= Ordnance Survey Memoirs of Ireland =

Unifinished 1830s topography of Ireland

The Ordnance Memoir of Ireland was a projected 1830s topography of Ireland to be published alongside the maps of the Ordnance Survey of Ireland using materials gathered by surveyors as they traversed the country. The project was cancelled in 1840 as too expensive and beyond the survey's original scope. Material gathered before the cancellation mostly covers Ulster. Much was eventually published in the later twentieth century. The memoirs are a useful primary source for local history and genealogy of the period shortly before the Great Famine.

==Materials==
Materials gathered for the projected memoir included:
- 1824–1830 journals of the officers of the Royal Engineers in conformance to the "blue book" of instructions from Thomas Colby as head of the Ordnance Survey of Ireland. None of these survive.
- 1830–1837 "statistical remarks" of civil parishes sent by the same officers to Thomas Larcom from his arrival in Dublin. These vary greatly in substance and reliability depending on the interests and abilities of the officer in charge of the particular parish. They are very extensive for counties Londonderry and Antrim, the first and slowest to be surveyed. As the survey matured and progressed east and south through other counties, it picked up speed in completing its primary mapping work, leaving officers less spare time in which to gather material for the memoir .
- 1834–1840 memoir material gathered by the civilian "hill sketchers" sent to revise the original survey in the wake of the Royal Engineers. By 1837 the Engineers ceased collecting material, on the assumption that it would be collected when the area would be revisited by the hill sketchers.
- Geological information gathered by Joseph Ellison Portlock; that relating to County Londonderry (and small adjacent areas) was published in 1843, after which the Geological Survey of Ireland was separated from the Ordnance Survey
- Related to, but separate from, the memoir material are the "Ordnance Survey Letters" and Name Books compiled by John O'Donovan and Eugene O'Curry, of current and historical place names in English and especially Irish, and associated dindsenchas folklore and annalistic references.

==Original publications==
Only one parish had its memoir published by the Ordnance Survey, namely Templemore, County Londonderry (comprising Derry city and the adjacent North West Liberties of Londonderry) in 1837. This 350-page volume was a poorly edited agglomeration of material whose production cost of £1,700 was three times the original estimate for publishing the whole county. A Topographical Dictionary of Ireland, comprising two volumes plus atlas published in 1837 by Samuel Lewis, was a similar work on a smaller scale, which undermined the case for a publicly funded memoir. The decennial census of 1841 also rendered redundant much of the basic statistical information in the memoirs. Work ceased in 1840. In 1842, Robert Peel, the Prime Minister, was approached by Irish politicians about reviving the memoir, and agreed to have the question considered by a commission, whose report published in 1843 advocated revival. However, only the geological survey was continued.

==Later publications==
The original memoir material and name books were donated by the Ordnance Survey to the Royal Irish Academy. The Public Record Office of Northern Ireland holds microfilm copies.
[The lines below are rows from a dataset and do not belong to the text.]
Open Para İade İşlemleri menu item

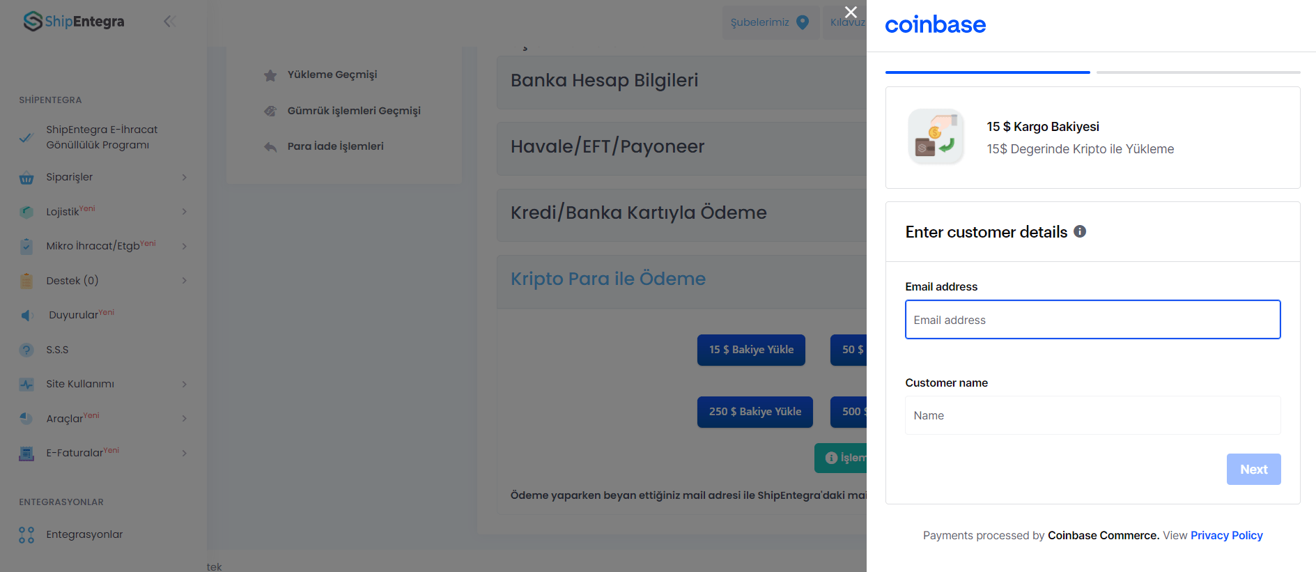[335, 146]
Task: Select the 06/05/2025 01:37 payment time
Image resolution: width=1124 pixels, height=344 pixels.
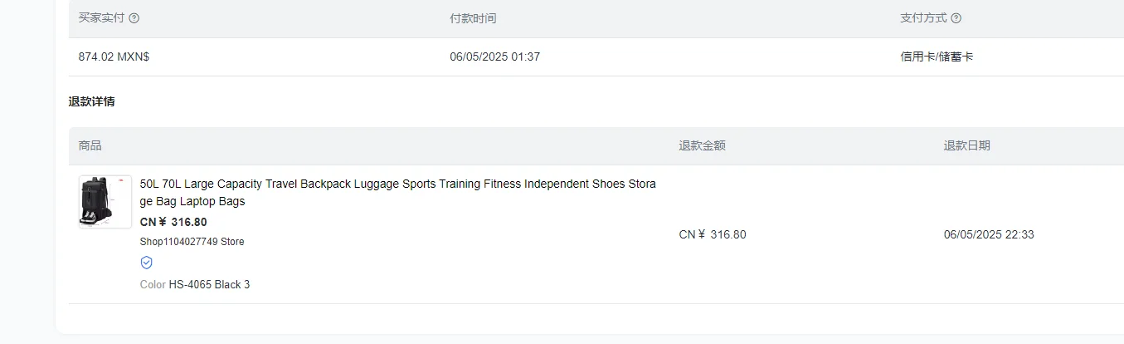Action: tap(495, 57)
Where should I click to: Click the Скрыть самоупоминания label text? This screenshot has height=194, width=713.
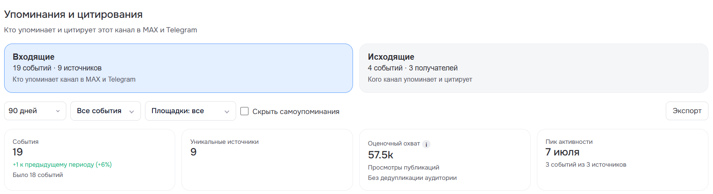(296, 112)
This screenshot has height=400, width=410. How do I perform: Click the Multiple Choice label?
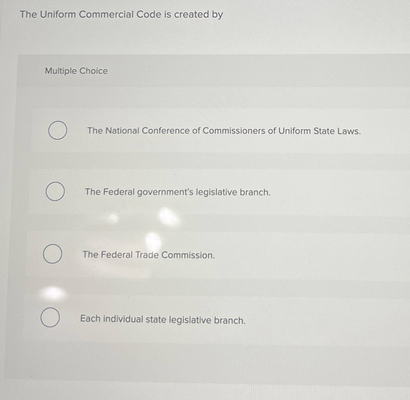point(76,71)
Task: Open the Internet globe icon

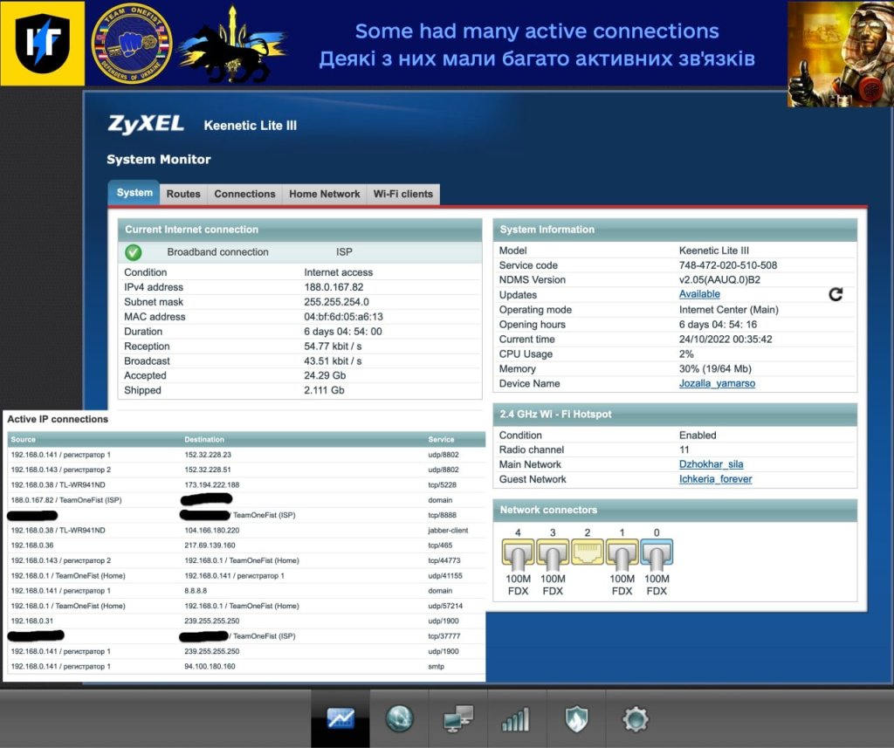Action: pos(399,718)
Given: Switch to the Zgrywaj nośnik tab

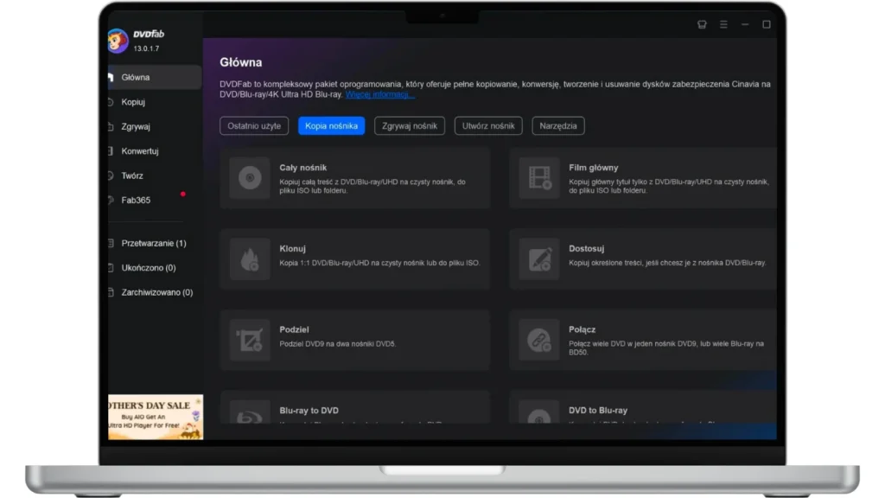Looking at the screenshot, I should 409,126.
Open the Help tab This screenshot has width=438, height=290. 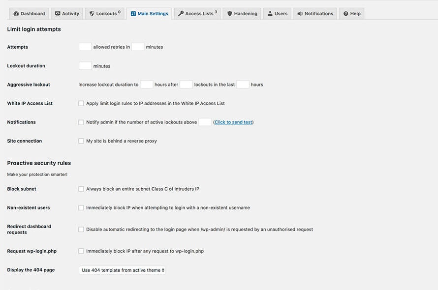click(x=352, y=14)
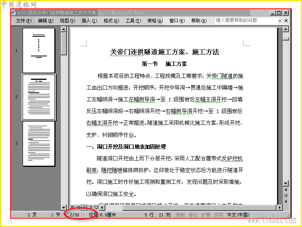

In 1911 The O'Rahilly formed the Irish Topographical Society to transcribe and publish the name books and letters. Some Gaelic League members, including Arthur Griffith, worked on this for several years. The project was revived by Father Michael O'Flanagan in 1927 and a typescript was completed in 1930. Local selections were subsequently published, and scans of the originals were published online in 2012.

The memoir text was published from 1990, in 40 volumes plus index, edited by Angélique Day and Patrick McWilliams of the Institute of Irish Studies at Queen's University Belfast. A separate volume of some of the pen-and-ink sketches in the memoirs was published in 2014. The number of volumes per county is: fourteen each for Londonderry and Antrim; four for Down; two each for Donegal, Fermanagh and Tyrone; one for Armagh; and one comprising parts of Cavan, Leitrim, Louth, Monaghan and Sligo. There are brief unpublished statistical remarks for parts of Cork, Galway, Laois, Longford, Mayo, Meath, Roscommon, and Tipperary.

The memoir text and sketches, as well as the name books and letters, are being published online, beginning in 2024, to mark the bicentenary of the establishment of the Irish Ordnance Survey.